Alle dürfen mitdiskutieren
In der Schweiz gibt es rund 80 kommunale, regionale und kantonale Jugendparlamente mit über 1500 motivierten Jugendlichen und jungen Erwachsenen. Alle Jugendparlamente sind bunt gemischt, Alter und Geschlecht, Herkunft und politische Ausrichtung spielen keine Rolle: Wer mitdiskutieren will, soll das dürfen. Dabei zeigt sich, dass die politische Ausrichtung in den Jugendparlamenten sehr divers ist und das gesamte politische Spektrum abgebildet wird, wie der Dachverband Schweizer Jugendparlamente DSJ auf seiner Webseite schreibt. Auch im Kanton Bern gibt es ein Jugendparlament. Letzten Oktober kamen rund sechzig junge Menschen im Alter zwischen 11 und 25 Jahren zusammen, um gemeinsame Wünsche und Bedürfnisse zu besprechen und in die passenden politischen Gefässe zu tragen.
«Aus der Bubble raus»
Wie es scheint, könnten sich einige gestandene Politgrössen von ihren jungen Kolleginnen und Kollegen einiges abgucken. Einander die Parteizugehörigkeit vorwerfen? Fehlanzeige. Das erleben auch Rafael Beetschen und Noa Rieder aus Köniz so. «Der Umgang ist sehr respektvoll. Es kommen verschiedene Meinungen zusammen, dadurch entstehen aber auch viele Ideen», erklärt Noa Rieder und Rafael Beetschen bestätigt: «Man kommt aus der eigenen Bubble raus, es geht nicht nur um politische Meinung, sondern um das Ziel und den Zweck.» Manchmal entdecke man so unerwartet Gemeinsamkeiten, auch wenn man Vieles anders sehe. Die beiden jungen Erwachsenen aus Köniz sind in der Gemeinde und im Kanton Bern im Jugendparlament engagiert.
Sprung vom Jugendparlament in den Nationalrat?
Rafael Beetschen ist durch Zufall in das Jugendparlament gerutscht. Er besuchte einen Anlass, der vom Jugendparlament Köniz organisiert war, und ist seither selber aktiv. «Ich schätze den Austausch mit Gleichaltrigen», erzählt der Jungpolitiker und schwärmt: «Man kann sich bei allem engagieren, in Projektgruppen, im Vorstand, in Ämtern.

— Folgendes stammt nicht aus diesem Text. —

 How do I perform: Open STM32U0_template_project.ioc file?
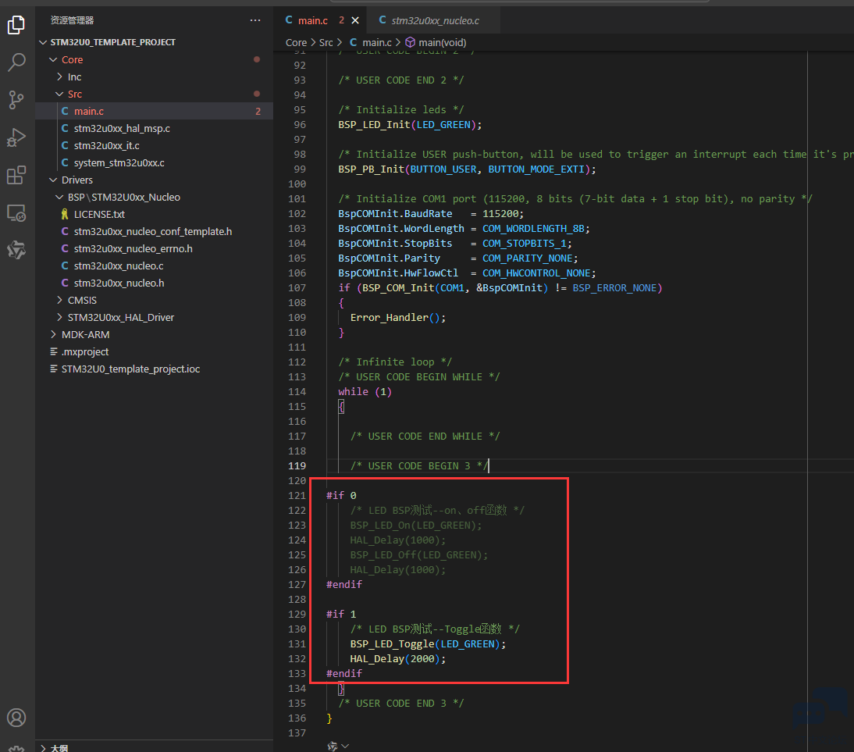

Es ist wertvoll, dass viele im Jugendparlament erste Erfahrungen sammeln und Verantwortung übernehmen können.» Aktuell ist der Könizer noch in Ausbildung, er kann sich aber gut vorstellen, intensiver in die Politik einzusteigen. Schliesslich habe man irgendwann auch Ziele, die man weiterverfolgen möchte. Einen ersten Schritt wagt Beetschen dieses Jahr mit seiner Kandidatur für den Nationalrat. «Ich möchte mich als junger Politiker für die Sicht der Jugend einsetzen», erklärt er seine Motivation.

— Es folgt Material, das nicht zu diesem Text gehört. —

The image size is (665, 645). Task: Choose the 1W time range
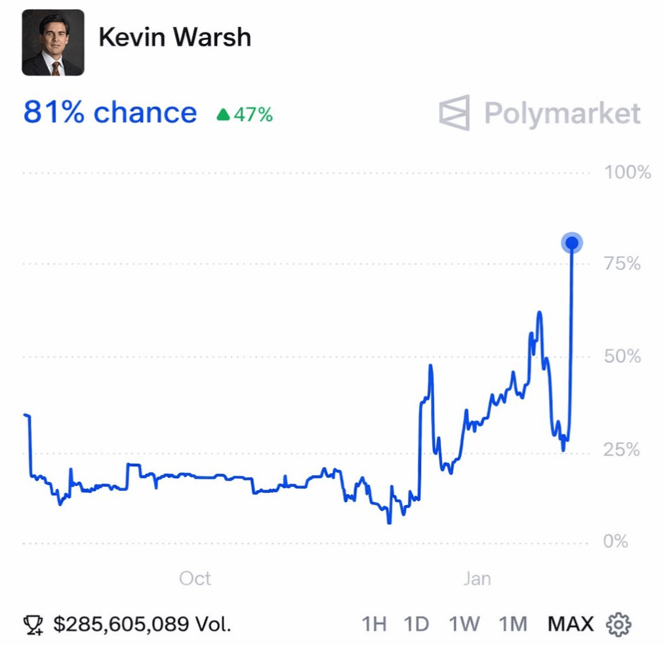(x=464, y=623)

«Politik ist nicht langweilig»
Auch Noa Rieder kann sich intensiveres politisches Engagement vorstellen. Schliesslich habe sie sich schon immer für Politik interessiert und hat im Jugendparlament Köniz das Vizepräsidium inne. «Ich wollte mitwirken im Ort. Im Jugendparlament Kanton Bern lässt sich noch mehr bewegen», berichtet sie. Besonders treiben sie Themen wie das Stimmrechtsalter 16 und Klimapolitik an und dass Jugendliche gehört werden mit ihren Anliegen. «Es ist toll, dass es einen Ort gibt, um auch in unserem Alter über Politik zu reden und den Jugendlichen zu zeigen, dass Politik wichtig ist und wir viel bewirken können, wenn wir wollen», erklärt die Gymnasiastin, «Politik ist nicht so langweilig, wie oft angenommen.»
Bei so viel Engagement hätte wohl selbst Sokrates nichts zu bemängeln.